Making digital transformation a success
A rigorous, inquisitive attitude to data isn't just the first step — it defines the entire journey
With markets and customer demand evolving faster than ever before, "transformation" has taken pole position on every executive's list of buzzwords. Succeeding at major organisational change, however, takes more than the right rhetoric: nine in every 10 digital transformation projects in the US and Europe end in failure.
What does it take to guarantee, or at least maximise the chances of any business transformation initiative succeeding?
The answer lies in data: not just using it, but building a culture that lives and breathes it. In fact, data-driven businesses not only have higher chances of success when transforming processes or organisational models -- they also tend to approach the very act of transformation differently to their less data-reliant peers. A rigorous, inquisitive attitude towards data isn't just the first step towards successful business transformation; it defines the trajectory of the entire journey.
Look, then leap: Often, transformative efforts fail because they don't take the right direction. Some studies suggest up to one in three digital transformation initiatives struggle due to a lack of a clear transformation strategy. And those struggles can pale in comparison to the costs of investing too heavily in less-critical areas, or misjudging the situation before defining a transformation strategy.
Data-driven businesses don't base their transformation strategy on assumptions. In organisations which have embraced data as part of their everyday decision-making, leaders tend to either build their transformation projects according to insights from existing data, or use data to test their hypotheses before embarking on any project.
Sometimes that data comes from within the business, sometimes from outside. A mature data-driven organisation assesses its data dispassionately before leaping into any potentially costly, time-intensive transformation project, with leaders doing their best to avoid confirmation bias in how they select or interpret that data.
Embrace the unexpected: Data-driven organisations don't just start off the transformation process by rigorously interrogating their data -- they continue doing so throughout its course. That helps them identify potentially unforeseen consequences of changing certain processes or structures before they can disrupt the transformation cycle.
Often, these organisations will adopt a real-time view of all critical business data to spot unusual or unexpected shifts in the status quo that might indicate a change initiative is or isn't performing as planned. The response -- continue without change, make corrections, or halt a certain initiative entirely -- ultimately depends on what the data tells them.
What's key for these organisations isn't necessarily their data -- it's the mindset they show in constantly consulting it for guidance. Such businesses, and the leaders who direct them, acknowledge that they can't predict every possible effect of widespread business transformation. They also acknowledge that "agile", "responsive", and other bywords for adaptability don't happen without keeping a constant eye on the road ahead.

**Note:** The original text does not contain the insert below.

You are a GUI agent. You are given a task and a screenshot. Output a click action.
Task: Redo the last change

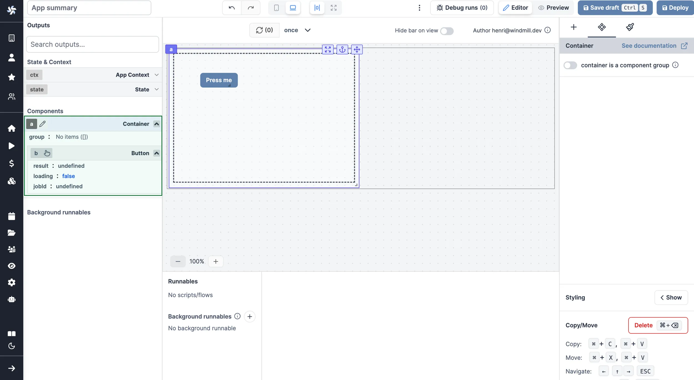[x=251, y=7]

Dhumatkar: Living and breathing data
Data-driven organisations reduce the errors caused by relying excessively on leaders' intuition because of their focus on constant, quantifiable evidence of success. As a result, they're more likely to both identify unexpected consequences in advance and take the appropriate level of action, rather than over- or under-reacting to the inevitable variables in their plans.

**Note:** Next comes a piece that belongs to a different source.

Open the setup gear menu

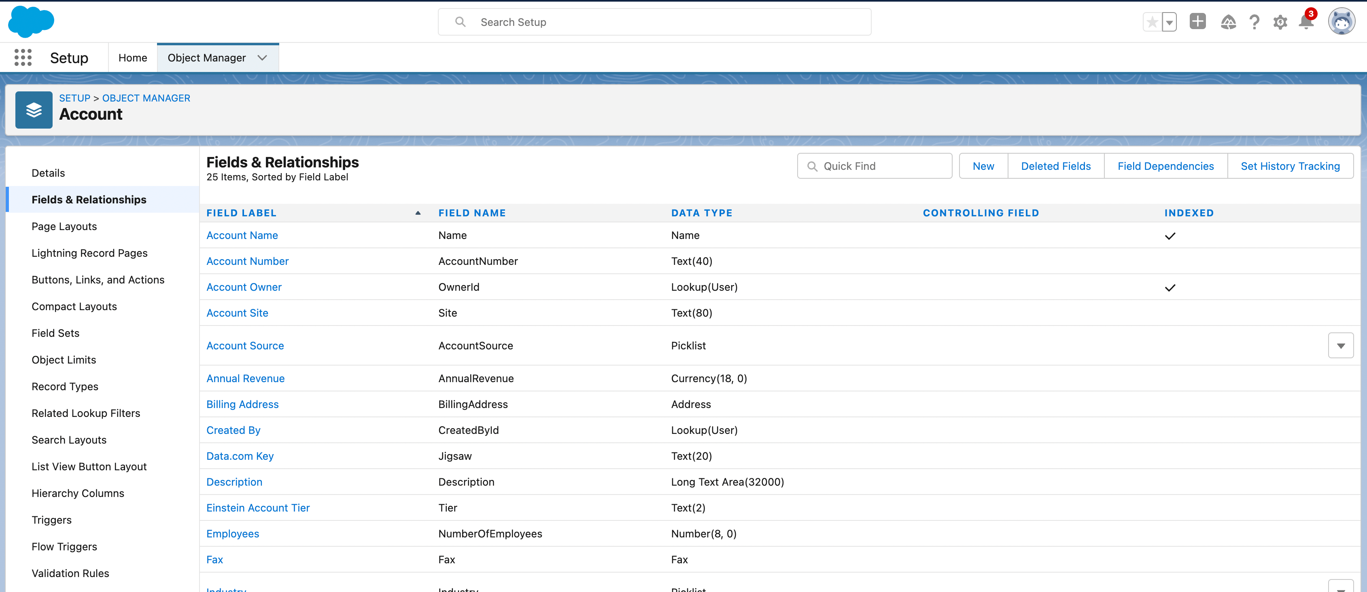click(1280, 22)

Take small steps: In fact, data-driven organisations tend to approach the very process of business transformation differently to their less data-centric peers. They typically embrace a much more iterative model of transformation, preferring to take a series of smaller step-changes rather than embarking on "Big Bang" transformation ventures. Such small-scale projects may lack the ambition or scale that usually grab the business headlines.
They also minimise both the likelihood and cost of failure to the organisation, while delivering meaningful results to staff and customers much faster -- ensuring greater support for follow-up changes further down the track.
Overall, data-driven businesses hold clear advantages over their peers in maximising the chances of successful business transformation. What does it take to establish the necessary culture? Technology certainly plays a major role.
Having access to real-time, organisation-wide data makes it far easier for leaders to not only base their decisions on, but constantly test their and others' underlying assumptions, quantitative and comprehensive information about their business.
Perhaps more important is the attitude that the organisation takes to not just data, but transformation more generally. The greater the emphasis on data in decision-making, the less likely leaders are to elevate their own perceptions above the facts. That, in turn, reduces the likelihood of transformation being driven by the wrong motivations -- personal agendas or ambition, for example.
Data starts, maintains and brings business transformations to fruition because it orients leaders and employees around what's really going on in -- and what matters most to -- their business.
Dhruv Dhumatkar is director of solutions engineering for Australia and New Zealand with NetApp, a hybrid cloud data services specialist.